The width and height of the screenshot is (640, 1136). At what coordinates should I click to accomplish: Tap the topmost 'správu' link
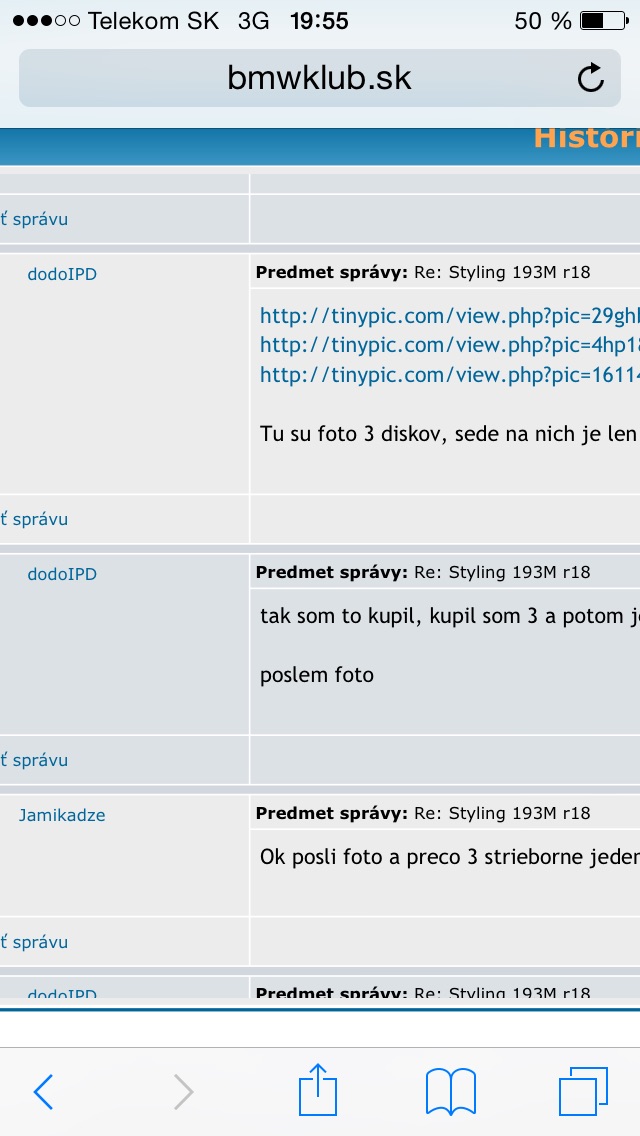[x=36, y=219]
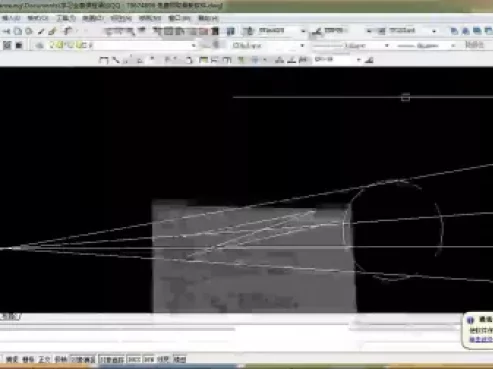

···

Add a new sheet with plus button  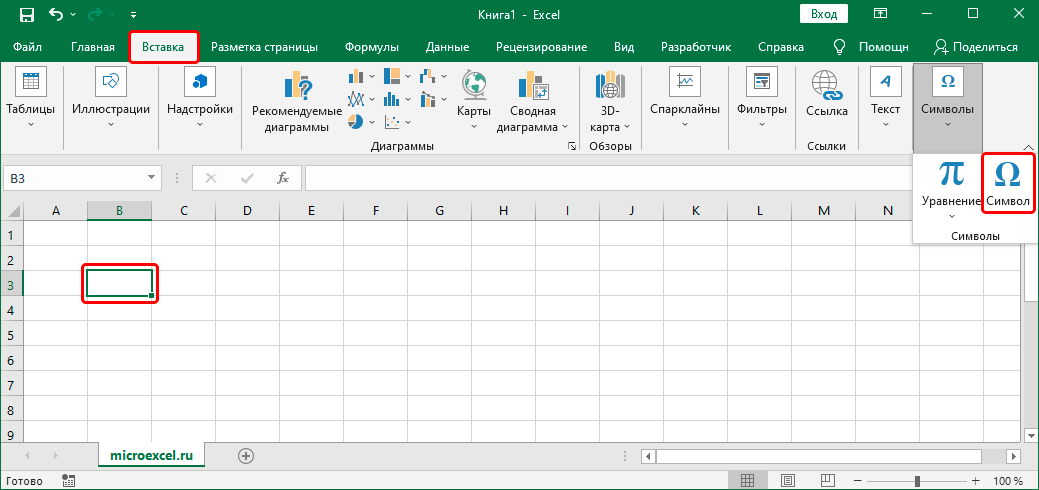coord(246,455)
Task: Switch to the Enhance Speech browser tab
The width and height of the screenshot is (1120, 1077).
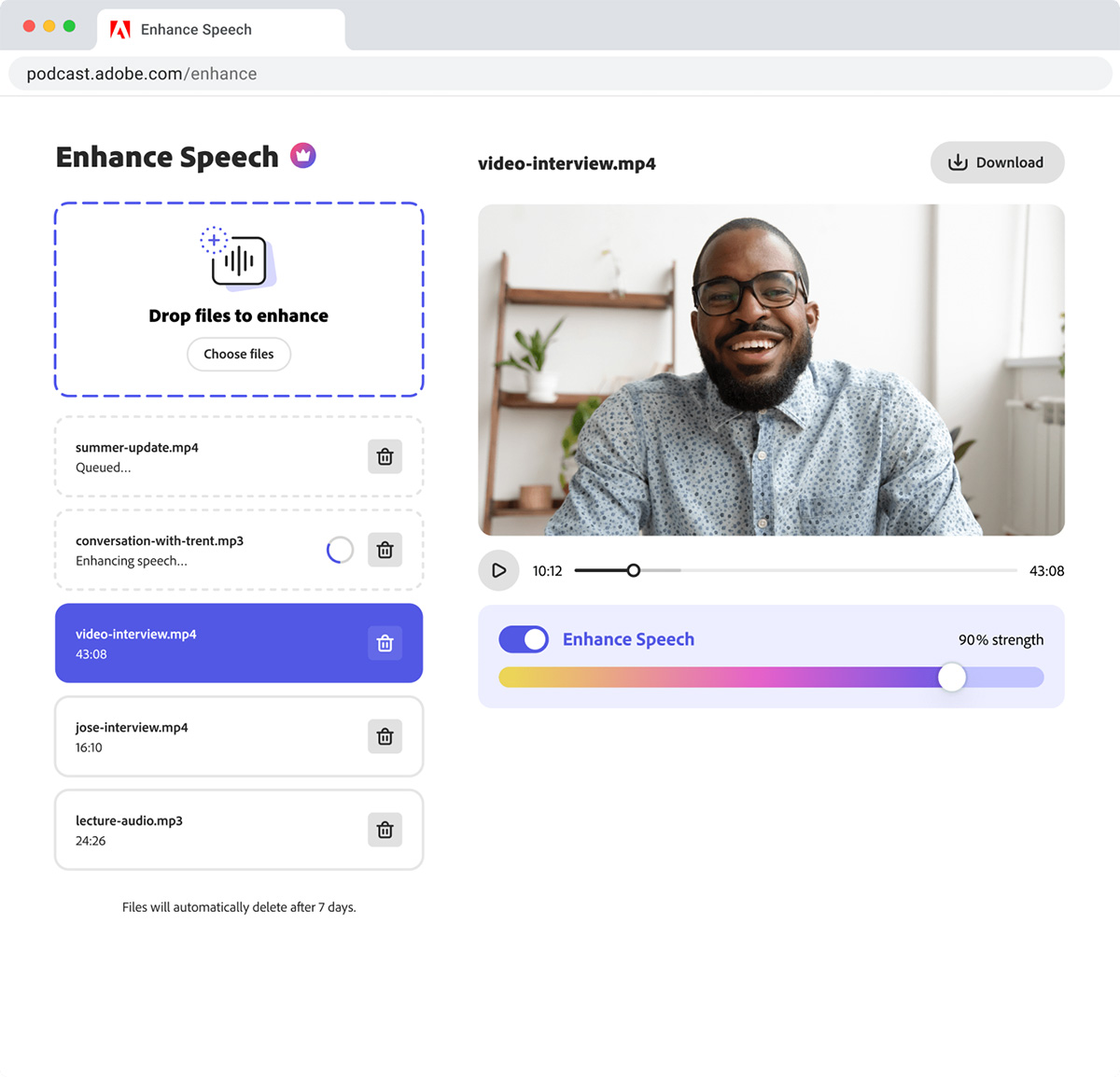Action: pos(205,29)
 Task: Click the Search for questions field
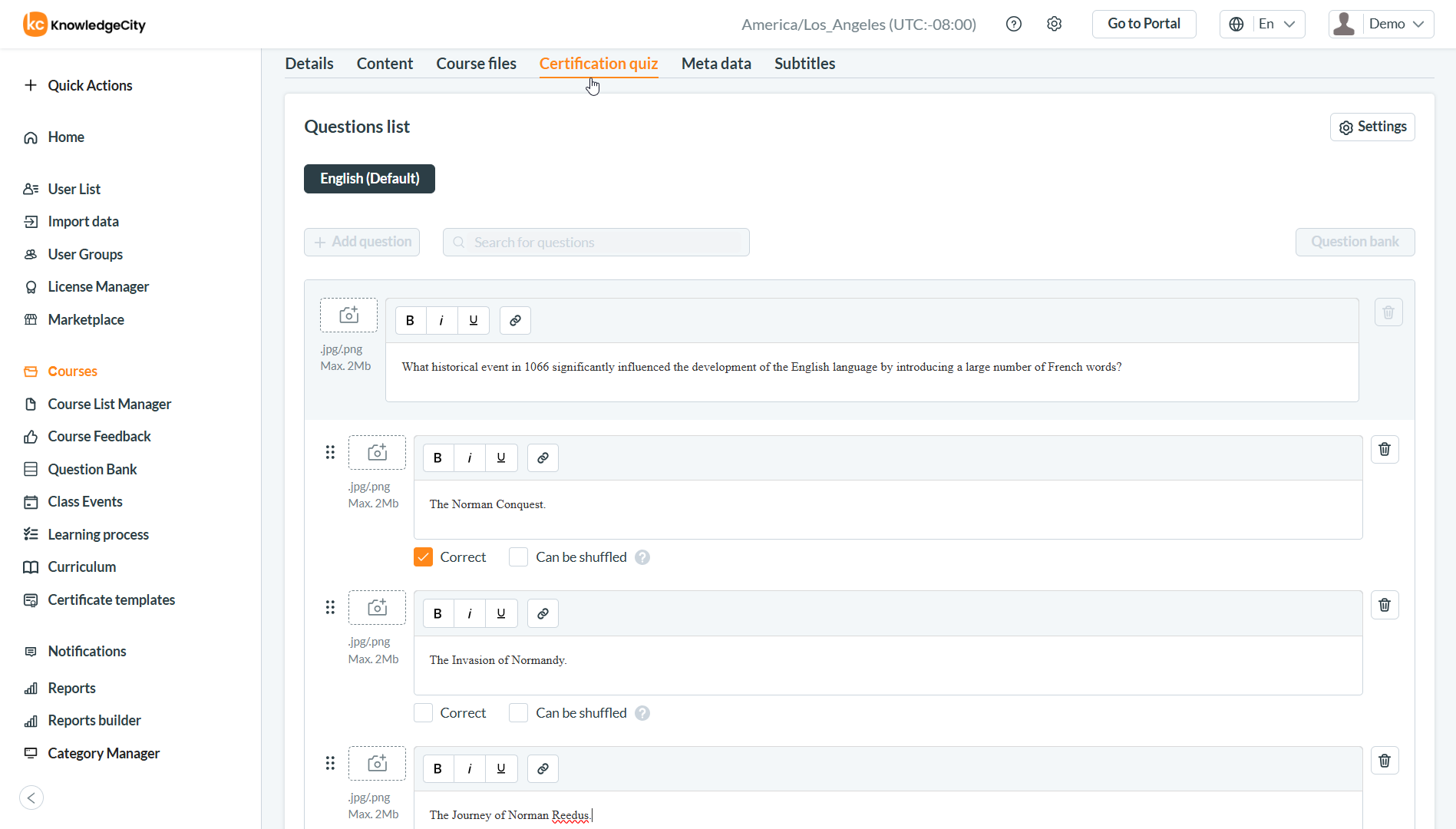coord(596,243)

···

§ Что сделать: Повторите без изменений строки материала от строки с «The width and height of the screenshot is (640, 1136).» до строки с «[x=36, y=219]» включительно. Картинки в ответ не включайте.

§ Решение задачи:
The width and height of the screenshot is (640, 1136). At what coordinates should I click to accomplish: Tap the topmost 'správu' link
[x=36, y=219]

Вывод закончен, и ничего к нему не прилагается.